I sidestep a lot of it neatly by living in Richmond, my father's home town, while my sisters live in Maryland.
So when the family goings-on are at fever pitch like they are now, I do the sensible thing.
I stay clear and I meet my aunt in Fredericksburg for lunch.
She's twelve years older than me and twelve years younger than my Dad, meaning she's hardly a traditional aunt.
It had been a while, so it was good to see her smiling face when I arrived at Bistro Bethem.
She already had her wine and I just barely ordered a glass of Tempranillo when she said, "Go!"
After the second time the server came over, my aunt explained to her, "We're solving dysfunctional family problems. You may want to give us some time."

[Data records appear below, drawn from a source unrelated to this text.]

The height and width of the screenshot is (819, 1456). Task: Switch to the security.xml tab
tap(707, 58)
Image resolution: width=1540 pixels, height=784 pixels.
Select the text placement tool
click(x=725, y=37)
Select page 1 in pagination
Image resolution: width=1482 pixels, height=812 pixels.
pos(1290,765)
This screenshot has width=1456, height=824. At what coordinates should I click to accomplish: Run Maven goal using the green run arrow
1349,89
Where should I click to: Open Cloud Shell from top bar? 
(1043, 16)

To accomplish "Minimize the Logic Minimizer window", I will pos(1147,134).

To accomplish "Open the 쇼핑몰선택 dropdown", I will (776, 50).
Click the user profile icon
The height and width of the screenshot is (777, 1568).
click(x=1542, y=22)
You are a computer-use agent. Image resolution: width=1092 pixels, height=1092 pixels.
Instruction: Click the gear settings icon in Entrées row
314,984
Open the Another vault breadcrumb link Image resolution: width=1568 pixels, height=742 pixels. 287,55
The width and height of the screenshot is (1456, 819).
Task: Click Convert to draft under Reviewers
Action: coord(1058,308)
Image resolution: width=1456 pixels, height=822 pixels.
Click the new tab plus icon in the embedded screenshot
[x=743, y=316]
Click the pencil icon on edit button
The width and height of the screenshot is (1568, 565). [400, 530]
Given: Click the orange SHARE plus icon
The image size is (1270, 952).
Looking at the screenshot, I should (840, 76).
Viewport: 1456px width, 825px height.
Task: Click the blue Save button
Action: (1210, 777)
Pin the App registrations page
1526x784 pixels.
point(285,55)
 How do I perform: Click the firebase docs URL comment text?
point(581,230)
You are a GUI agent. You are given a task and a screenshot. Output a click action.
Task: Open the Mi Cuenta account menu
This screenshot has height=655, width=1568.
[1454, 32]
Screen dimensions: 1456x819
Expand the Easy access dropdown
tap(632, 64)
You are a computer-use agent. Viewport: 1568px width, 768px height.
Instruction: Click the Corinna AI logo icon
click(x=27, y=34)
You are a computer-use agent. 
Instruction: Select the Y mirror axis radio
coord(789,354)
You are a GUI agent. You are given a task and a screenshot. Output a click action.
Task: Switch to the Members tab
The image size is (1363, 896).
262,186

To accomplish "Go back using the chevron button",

They graciously did, returning 45 minutes later to finally take our order and ask how things were going.
By then, we'd joined the Jamestown colonists in the starving time and put our orders in.
She wanted an oyster po'boy, but wasn't going to miss the tacos made of backyard-smoked pulled pork, pickled vegetables,creme fraiche in two grilled corn tortillas with a tasty little side salad.
Because there's no pig like backyard-smoked pig.
Good as it was, food played second fiddle to a robust round table.
It's fascinating to have someone slightly older who watched your family grow up and can share memories and impressions impossible for me at the center of a six-girl storm.
Let's just say I now have a much better idea why certain sisters are the way they are.
Once we hit the two-hour mark, the rest of the customers had cleared out and it was just us and the staff, beginning to prep for dinner.
We were offered dessert and with coconut cake on the menu, it was an easy decision.
No matter how often I have their coconut cake, it always takes me back to my first one, which my grandmother had set out on the fire escape when I first came to visit her Colonial Avenue apartment as a child.
My Irish twin ( the sister 13 months younger than me) and I had been put on a train from Washington to Richmond to visit my grandparents and college-age aunt for a week.
I found their Richmond apartment a marvel of woodwork, high ceilings and with fire escapes, a wholly new concept to me.
That she kept cakes out there because of limited counter space seemed exotic, although once I moved onto Floyd Avenue in 1993, I understood completely.
You take counter space where you can with an early 20th-century kitchen.
As my aunt and I sat there picking up all the last bits of coconut off the plate, she ruminated, "I wish my mother could be here for a conversation so I could talk to her with what I know now."
I heartily agreed.
And I feel certain she'd lecture me to tell my sisters to just get along now while we still can.
And then she'd tell me my skirt was too short.